Ciò che le autorità italiane temono è anche che i supporter inglesi sfruttino i Paesi dell’area Schengen con minori restrizioni in fatto di arrivi dal Regno Unito per mettere piede in territorio Ue attraverso una triangolazione e arrivare con qualsiasi mezzo in Italia: “È in casi come questo che l’attivazione dell’articolo 28 può fare la differenza”, spiega Cherubini. Nel testo del regolamento si legge infatti che “quando una minaccia grave per l’ordine pubblico o la sicurezza interna di uno Stato membro richiede un’azione immediata, lo Stato membro interessato può, in via eccezionale, ripristinare immediatamente il controllo alle frontiere interne per un periodo limitato di una durata massima di dieci giorni. Lo Stato membro interessato ne informa contestualmente gli altri Stati membri e la Commissione”.

“In caso di ricorso all’articolo 28 – continua Cherubini – il Paese, in questo caso l’Italia, non attuerebbe una chiusura totale delle frontiere, né imporrebbe un divieto di entrata, ma ristabilirebbe i controlli ai punti di confine terrestri, marittimi e aerei a tutti coloro che provengono dall’estero, indipendentemente dal fatto che si tratti di un Paese dell’Ue, dell’area Schengen o di un Paese terzo. A quel punto, nel caso in cui i controlli fossero svolti con capillarità, sarebbe impossibile per un cittadino britannico avere accesso al territorio italiano, salvo i casi in cui questo non goda anche di una cittadinanza Ue. Ma il danno, in quel caso, sarebbe molto limitato”. Una procedura molto veloce da attivare e che permetterebbe all’Italia di rafforzare i controlli alla frontiera senza particolari lungaggini burocratiche o il bisogno di dare un’immediata giustificazione alla decisione presa.

Questa possibilità è stata pensata, in origine, per permettere ai Paesi Ue di alzare il livello di sicurezza in occasione di eventi di portata mondiale, come i summit internazionali, ma ha già trovato applicazione in Europa anche in occasione di eventi sportivi, spiega Cherubini, in vista di finali di coppe europee o di incontri tra club storicamente rivali: “Questo meccanismo – aggiunge – ha permesso ad esempio di intercettare tentativi di infiltrazione di gruppi estremisti o di bloccare l’entrata nel Paese a soggetti colpiti da Daspo“.

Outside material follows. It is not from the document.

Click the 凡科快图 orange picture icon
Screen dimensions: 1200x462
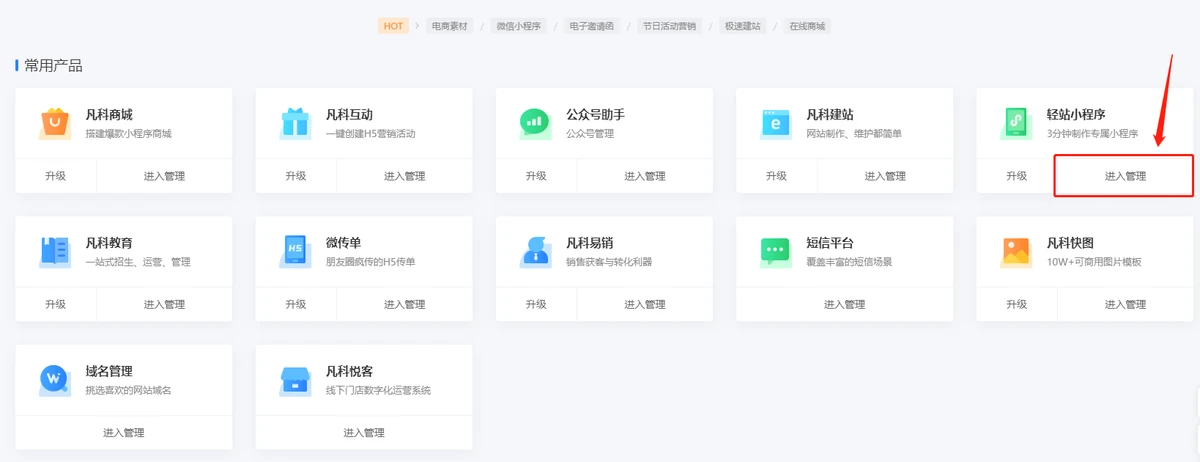[x=1016, y=251]
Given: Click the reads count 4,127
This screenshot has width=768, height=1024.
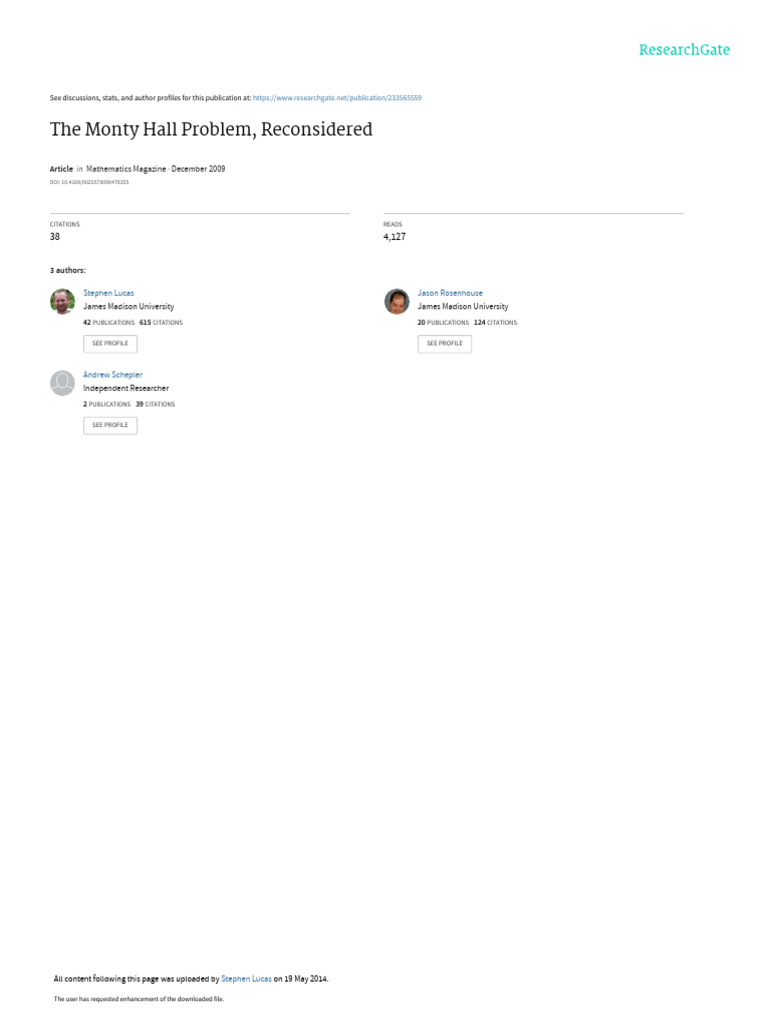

Ma pensare a un provvedimento di respiro europeo con tutti gli Stati membri che dovrebbero ripristinare i controlli alle frontiere per limitare la circolazione di persone provenienti dalla Gran Bretagna, con la stagione turistica già iniziata, è molto difficile. “Non è un’ipotesi assurda – conclude Cherubini – ma altamente improbabile e complicata, sia da un punto di vista di diritto che di applicazione. Per certi tipi di controlli c’è già il green pass. E comunque, anche politicamente, sarebbe difficile per l’Unione giustificare chiusure che, in alcuni casi, risulterebbero effettivamente insensate”.